Endothelial Par3 has been demonstrated to regulate endothelial polarity in the context of 31 integrin loss (47), VE-cadherin loss (4850), and Ras interacting protein 1, Rasip1, loss (which results in decreased Cdc42 and Rac1 activity) (51). The requisite flattened cell shape of an endothelial cell makes detection of truly segregated apical and basal complexes challenging. Yet, a growing body of work suggests that many of the epithelial apical-basolateral polarity mechanisms also play a critical role in endothelial polarity. Endothelial specific loss of β1 integrin results in a transcriptional decrease in Par3 resulting in cuboidal endothelial cell shape and circumferential expression of adhesion proteins (including VE-cadherin) with mislocalization of apical markers (47). This is partially rescued by Par3 restoration (47). In contrast, total loss of function of Par3 in a wildtype background is not reported to exhibit abnormal endothelial cell shape or polarity in vivo (52), suggesting that other cues may be sufficient to maintain endothelial cell polarization. Yet Par3 knockdown in vitro demonstrates luminal defects in endothelial tube formation assays (49). Par3 and separately Par6, in absence of aPKC, are able to directly complex with VE-cadherin in the endothelium (48,50). Loss of VE-cadherin results in abnormal endothelial cell polarity with mis-expression of apical and basal markers, as well as mislocalization of Par3 (49). However, Par3 knockdown (or Tiam, a Rac exchange factor known to interact with the par complex for migration (53)), does not result in mislocalization of VE-cadherin (49). Knockdown of CCM1, a gene deleted in cerebral cavernous malformation that also localizes to VE-cadherin at endothelial cell adherens junctions, results in mislocalizaton of Par3 as well as VE-cadherin (49). Thus, endothelial Par3 and VE-cadherin may rely on a variety of partners to maintain endothelial polarity and function.

Lumen formation

Not surprisingly, formation of a lumen requires polarization of participating cells and hence many of the pathways already described above play a critical role in endothelial lumen formation. Detailed review of endothelial lumen formation has been described elsewhere (review in (54)), but here we will briefly outline the various mechanisms of lumen formation and the key pathways implicated.
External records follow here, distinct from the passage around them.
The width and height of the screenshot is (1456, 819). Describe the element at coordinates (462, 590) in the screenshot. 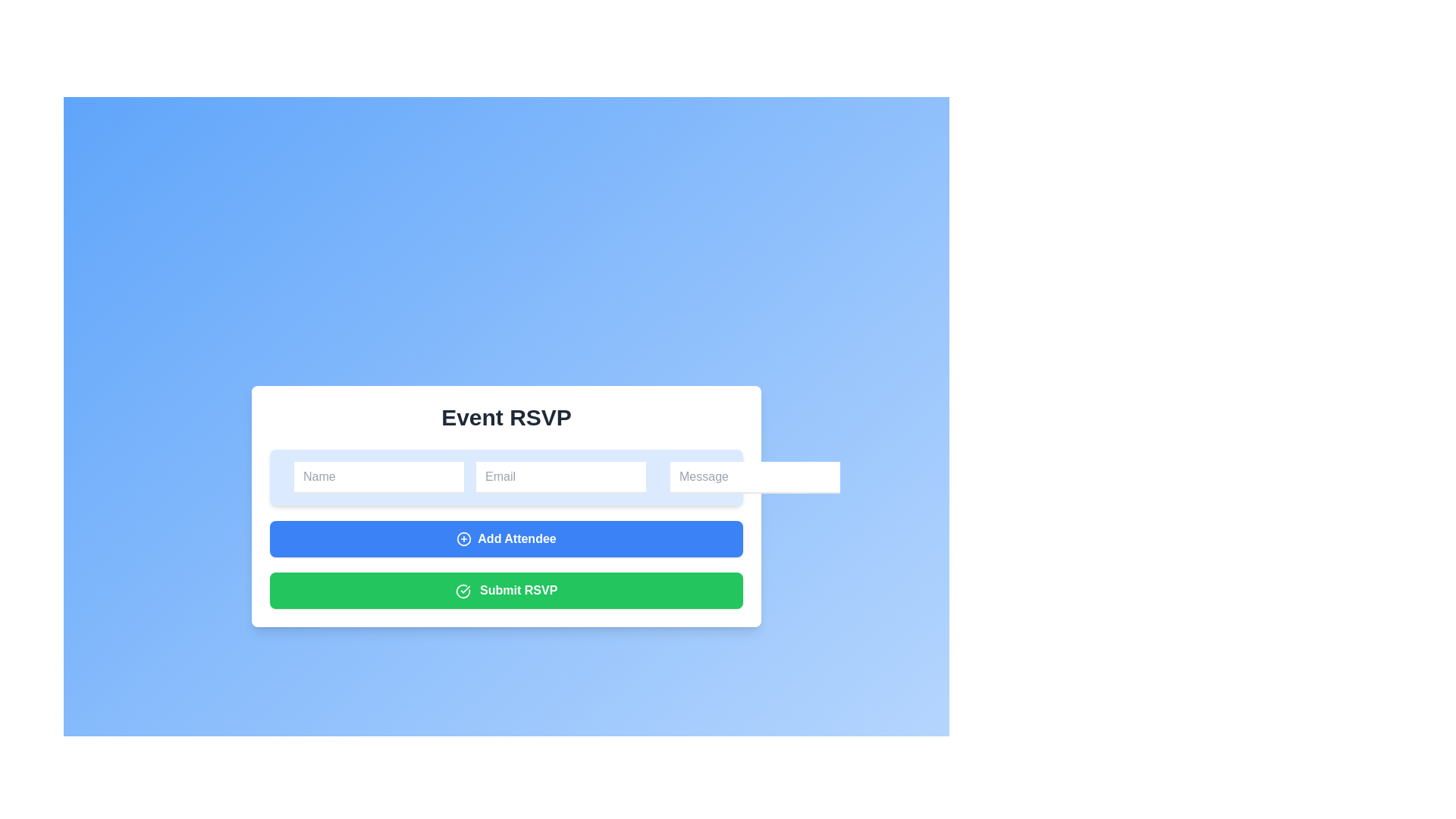

I see `the left circular outline of the check-circle graphic that is part of the 'Submit RSVP' button` at that location.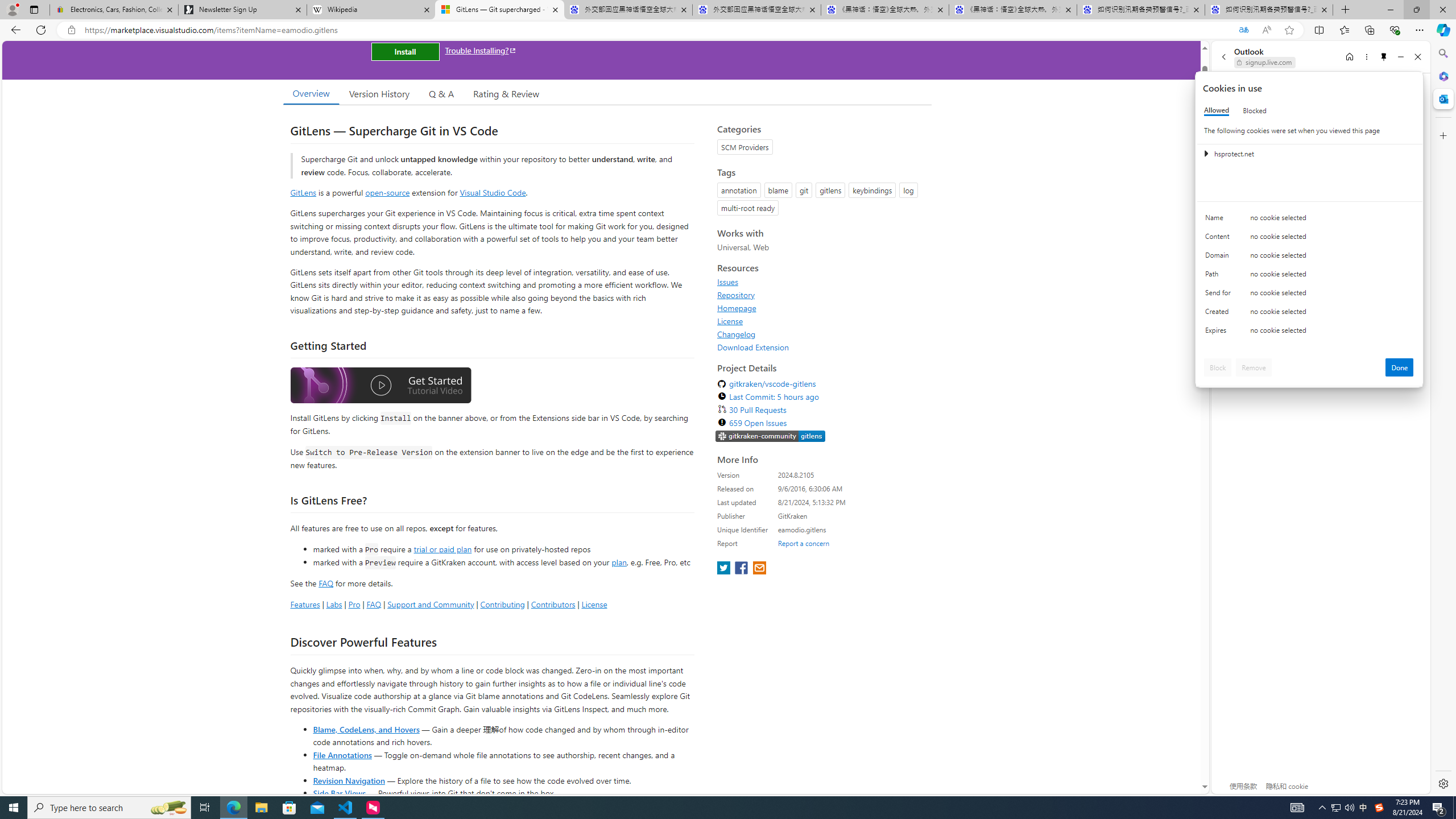 The height and width of the screenshot is (819, 1456). Describe the element at coordinates (1219, 313) in the screenshot. I see `'Created'` at that location.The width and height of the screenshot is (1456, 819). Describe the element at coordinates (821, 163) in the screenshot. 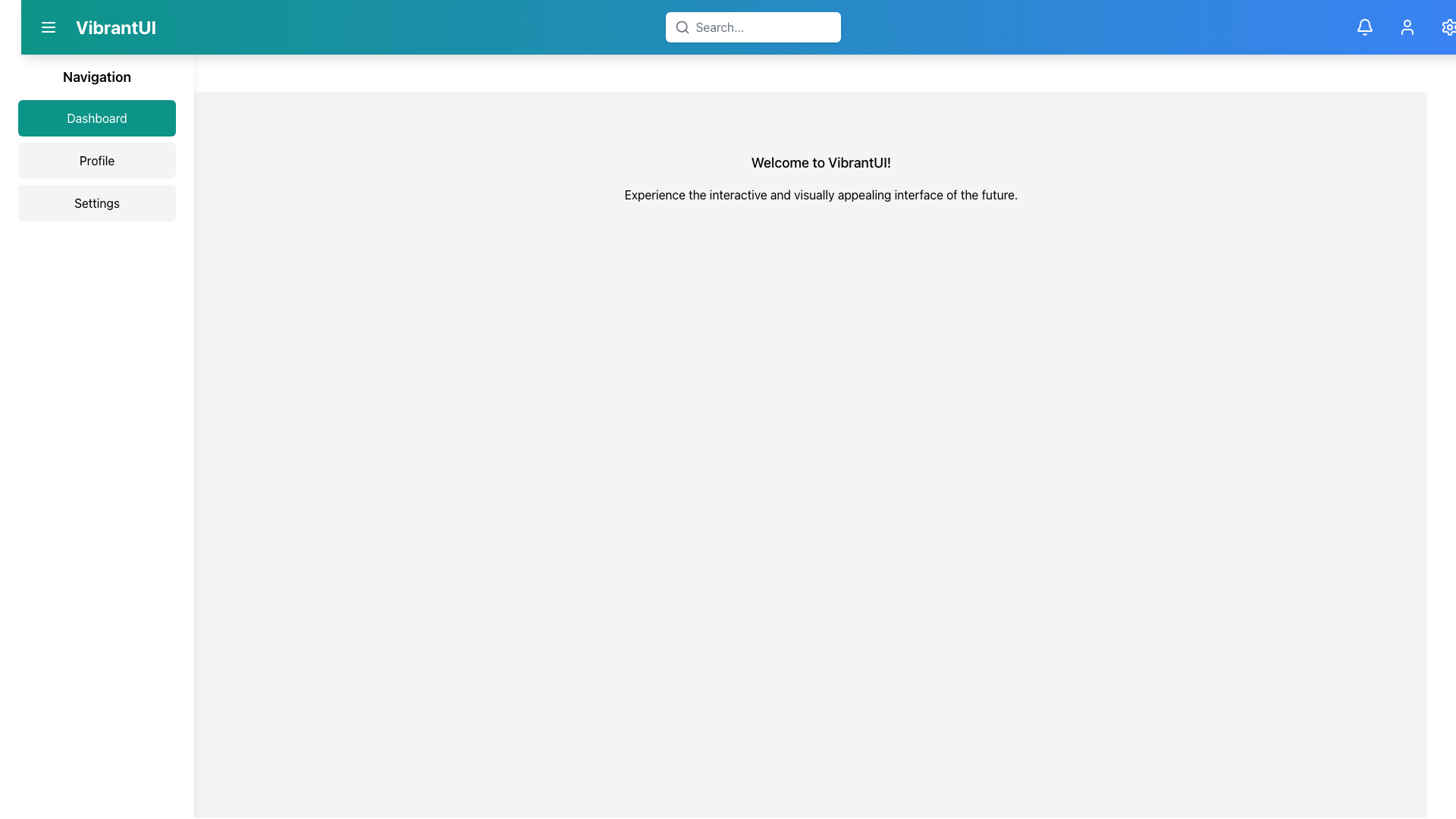

I see `the Text Label that serves as a title or welcoming header, which is located above the sentence block about the interactive interface` at that location.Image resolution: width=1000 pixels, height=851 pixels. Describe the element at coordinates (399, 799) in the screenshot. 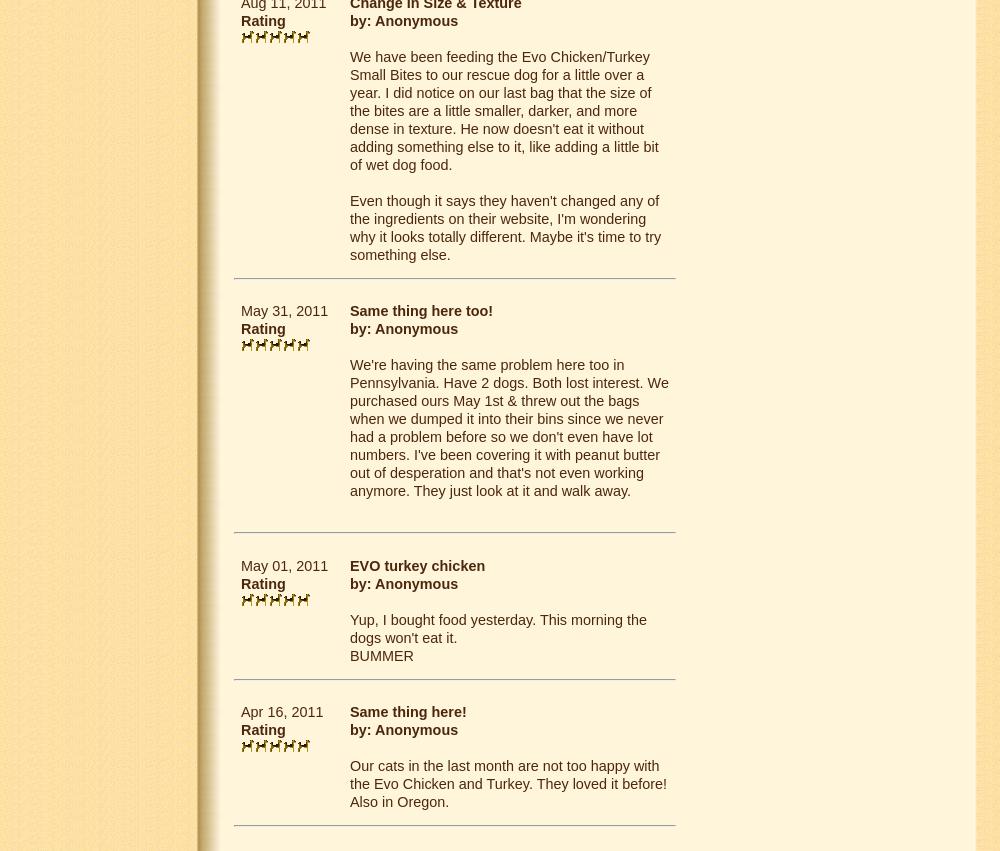

I see `'Also in Oregon.'` at that location.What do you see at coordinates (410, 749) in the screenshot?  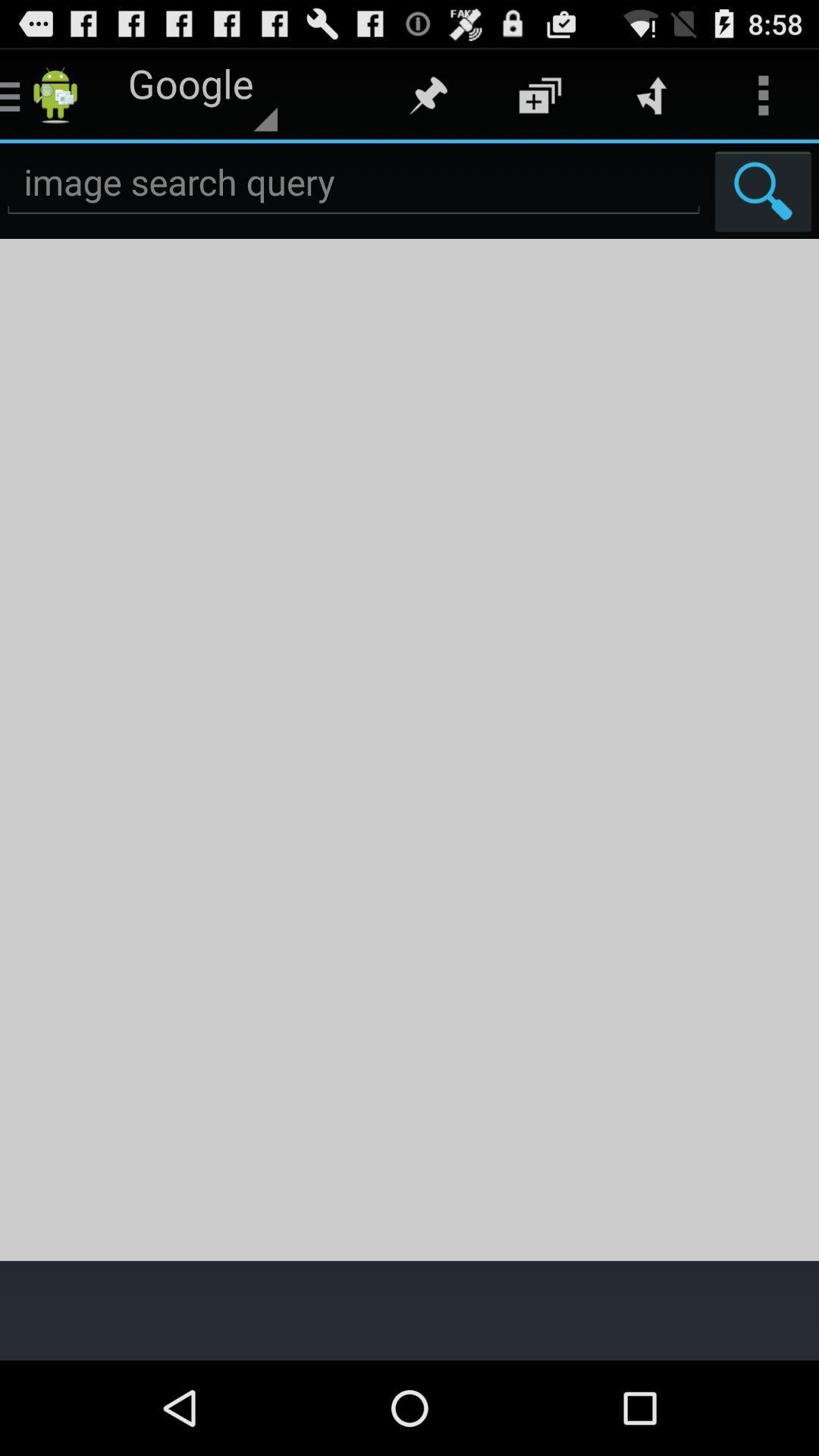 I see `image result` at bounding box center [410, 749].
As tip and stalk cells progress in building a functional vascular network, lumen formation must occur shortly after the initial branches of the network are formed. The leading tip cell is by definition not lumenized, however the stalk cells that make up the trailing network do rapidly form lumens. This process has been described as cord (or cell) hollowing, and has been noted to occur via two proposed mechanisms. The first is through the coalescence of intracellular vacuoles within single stalk cells. The vacuoles fuse intracellularly to form a contiguous lumen in a new vessel sprout, and has been depicted in both 3D human endothelial cell matrices and in live imaging of zebrafish (55). A second mechanism involves either unicellular membrane invaginations or multicellular cord hollowing. Both are mediated through cell rearrangements after coalescence of fused junctional rings comprised of adhesion proteins (ZO-1 and VE-cadherin), as visualized in the zebrafish (56). Whether the two mechanisms of cord hollowing (vacuolar coalescence versus adhesive boundary fusion) are mutually exclusive within vascular beds remains to be seen. Vascular lumen stability must be counterbalanced with sprouting angiogenesis. This is seen in Scrib mutants where loss of Scrib-regulated endothelial migration results in enhanced tubulogenesis (30). This is in stark contrast to the role of Scrib in the mammalian lung where Scrib mutants exhibit absence of epithelial lumens within the developing lung airways (57). The luminal defect in the lung epithelia appears mediated through the planar cell polarity pathway (PCP) (57). As Scrib has been demonstrated to complex with TAZ of the hippo pathway in breast cancer epithelia (58), it may be that Scrib regulation of endothelial tubulogenesis occurs via regulation of hippo signaling in absence of PCP pathways. Angiomotin like 2 (amotL2), a protein important in migration with ties to Crumb polarity complexes as well as the Hippo signaling pathways, demonstrates decreased endothelial tubulogenesis after knockdown in matrigel assays (59). In epithelial cysts, AmotL2 knockdown resulted in a similar phenotype with abnormal cell-filled lumens and was noted to be YAP and TAZ dependent (60). Thus, the opposing functions of Crumbs/Amot and Scrib complexes in epithelial cell polarity may also regulate Hippo pathway members in an opposing fashion to regulate endothelial migration, polarity and lumen formation.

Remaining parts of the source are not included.